Psicópata Americano.

La matanza como supresión emocional



Christian Bale siempre da de qué hablar. Ya sea por su absoluto compromiso en los papeles que interpreta como por la aparente devoción psicológica que plasma en ellos. El que recientemente fuera Batman en la saga de Nolan me deja aquí con una prueba irrefutable: es un BUEN actor. Un histrión con un rango emocional que envidiarían -ejemplo- Tobey McGuire y Ben Affleck, pues en pocos segundos Bale es capaz de pasar de la ataraxia a la represión, de la alegría a la violencia, y todo, absolutamente TODO se lo creo. 

Ya desde los primeros minutos donde me habla de su estado hipocondríaco, matizado por un exceso deseo de salud, meticuloso, frenético y quizá además rígido, obsesionado a niveles impresionantes con su salud física, Bale nos sumerge en la piel y compleja psicología de Patrick Bateman, un personaje de cierta posición en una empresa, uno que puede escoger dónde cenar y con quién salir, siempre que el encargado de recepciones no se ría por teléfono... 

Bale tiene esta maestría al reflejar personajes de diferentes rasgos psicológicos. Le compré grosso modo su Bruno Díaz y su Alfred Borden en El Gran Truco (Dir. Nolan, 2006), pero quizá lo que me queda a deber un poco sea su posible reticencia a papeles más relajados, explorar otras facetas que podrían darle un crecimiento profesional distinto. Porque aquí, jugando al villano invisible -invisible porque la presa no advierte el peligro en que está y, desde esa perspectiva, el trabajo del protagonista es verdaderamente impecable-, realmente nos aterramos con su mirada, que puede pendular desde una sonrisa amigable hasta un rostro lleno de ira contenida. Ahí Bale logra sus mejores momentos, así como los de galán con suerte, un papel que extendió oportunamente en Batman Begins, no obstante, American Psycho, entre sus principales atributos, está que me tiene completo hipnotizado, absorto en la descripción y elaboración del universo del personaje; me tiene intrigado e interesado, aun a pesar de que sé, con el avance de diálogos y sutiles referencias visuales que ayudan a caracterizarlo, que es un MALDITO cabrón, en todas sus letras. 

Personalmente me dolieron mucho un par de escenas: cuando mata al indigente con todo y perro.

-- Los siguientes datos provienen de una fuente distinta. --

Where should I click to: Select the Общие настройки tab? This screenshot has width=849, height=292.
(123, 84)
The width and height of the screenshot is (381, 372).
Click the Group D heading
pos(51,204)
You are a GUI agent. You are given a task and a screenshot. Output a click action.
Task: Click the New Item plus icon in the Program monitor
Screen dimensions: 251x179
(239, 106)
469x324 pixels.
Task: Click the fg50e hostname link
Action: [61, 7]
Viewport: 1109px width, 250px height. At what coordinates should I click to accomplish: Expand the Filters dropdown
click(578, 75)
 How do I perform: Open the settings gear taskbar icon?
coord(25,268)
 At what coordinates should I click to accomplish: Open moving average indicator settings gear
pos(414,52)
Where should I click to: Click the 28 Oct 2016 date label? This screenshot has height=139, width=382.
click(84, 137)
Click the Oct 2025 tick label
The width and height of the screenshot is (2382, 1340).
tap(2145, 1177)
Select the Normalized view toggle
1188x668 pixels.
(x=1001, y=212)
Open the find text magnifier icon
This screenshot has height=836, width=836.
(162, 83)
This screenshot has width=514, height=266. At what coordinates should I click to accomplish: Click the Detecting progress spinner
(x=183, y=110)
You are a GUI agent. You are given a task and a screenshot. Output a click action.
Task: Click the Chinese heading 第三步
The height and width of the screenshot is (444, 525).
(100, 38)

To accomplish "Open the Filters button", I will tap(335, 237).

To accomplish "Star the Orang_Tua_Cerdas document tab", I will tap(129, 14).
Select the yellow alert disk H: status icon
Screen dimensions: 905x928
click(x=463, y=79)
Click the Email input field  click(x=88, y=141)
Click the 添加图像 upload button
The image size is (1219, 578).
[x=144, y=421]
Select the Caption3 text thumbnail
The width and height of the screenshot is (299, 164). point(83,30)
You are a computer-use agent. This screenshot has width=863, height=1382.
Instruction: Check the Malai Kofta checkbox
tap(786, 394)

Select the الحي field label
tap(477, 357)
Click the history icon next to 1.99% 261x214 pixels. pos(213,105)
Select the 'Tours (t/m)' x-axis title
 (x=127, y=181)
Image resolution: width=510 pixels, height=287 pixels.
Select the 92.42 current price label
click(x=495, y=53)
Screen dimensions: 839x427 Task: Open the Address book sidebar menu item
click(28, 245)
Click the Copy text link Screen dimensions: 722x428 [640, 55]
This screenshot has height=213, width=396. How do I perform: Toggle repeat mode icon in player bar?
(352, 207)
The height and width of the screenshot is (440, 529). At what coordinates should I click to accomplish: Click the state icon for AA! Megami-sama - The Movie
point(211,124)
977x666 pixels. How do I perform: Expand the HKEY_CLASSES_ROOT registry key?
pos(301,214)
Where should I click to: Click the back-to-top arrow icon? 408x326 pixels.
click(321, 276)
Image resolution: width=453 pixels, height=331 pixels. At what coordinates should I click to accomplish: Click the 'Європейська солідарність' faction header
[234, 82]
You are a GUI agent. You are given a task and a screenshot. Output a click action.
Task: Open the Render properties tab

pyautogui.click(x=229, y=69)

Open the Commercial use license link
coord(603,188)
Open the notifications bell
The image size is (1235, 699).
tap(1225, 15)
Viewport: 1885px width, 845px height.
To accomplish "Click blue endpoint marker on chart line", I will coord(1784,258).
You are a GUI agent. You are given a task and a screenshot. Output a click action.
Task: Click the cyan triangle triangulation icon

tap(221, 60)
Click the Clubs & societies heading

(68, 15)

Ese nivel de Son of bitch! no la esperaba; lo mínimo fuera que le ofreciera empleo, sin embargo, la premisa que yace ahí es bastante cruel: al inútil desaparécelo del radar. ¿Por qué hacerlo? Porque puede. Así de sencillo. Entre esa escena y la de la secretaria -que se gana mi empatía desde que aparece en pantalla- son las escenas que más definen las lecturas emocionales de la película: la primera, por cruel, y la segunda porque lleva todo el olor del suspense o terror contenido. Es cuando no puedo concebir que el personaje sea ASÍ de malnacido, pero entra la contestadora y la secretaria no sabe lo afortunada que es por el surgimiento de semejante casualidad, misma que le salva la vida. 

Bale es magnífico. Lo acepté a regañadientes en Exodus, me convenció en Batman, pero aquí (siendo que la presente cinta es anterior a sus trabajos ya mencionados) me impresiona y reconozco, a su vez, que se trata de un papel que le queda, en el más retorcido de los casos, como anillo al dedo. Encarna a la perfección la bipolaridad del personaje necesario para el relato: un cabrón con doble faceta: galán y loco de remate. Y su carisma es suficiente para demostrar que en pantalla se puede sostener, y con ese diálogo en primer plano en la última escena, pues queda clara su auto-destrucción. Pobre de Paul Allen (Jared Leto), sí, lástima, pero eso sí: los monólogos sobre la filosofía de la música son un bellísimo punto a favor porque nos habla de un rasgo profundo del personaje: ama la vida y la muerte, odia el status social y busca obtener cierto grado de perfección, evidentemente, canalizando su desintegración interna en su entorno, en los demás. Algo que, invariablemente, todos vivimos en algún punto de la vida.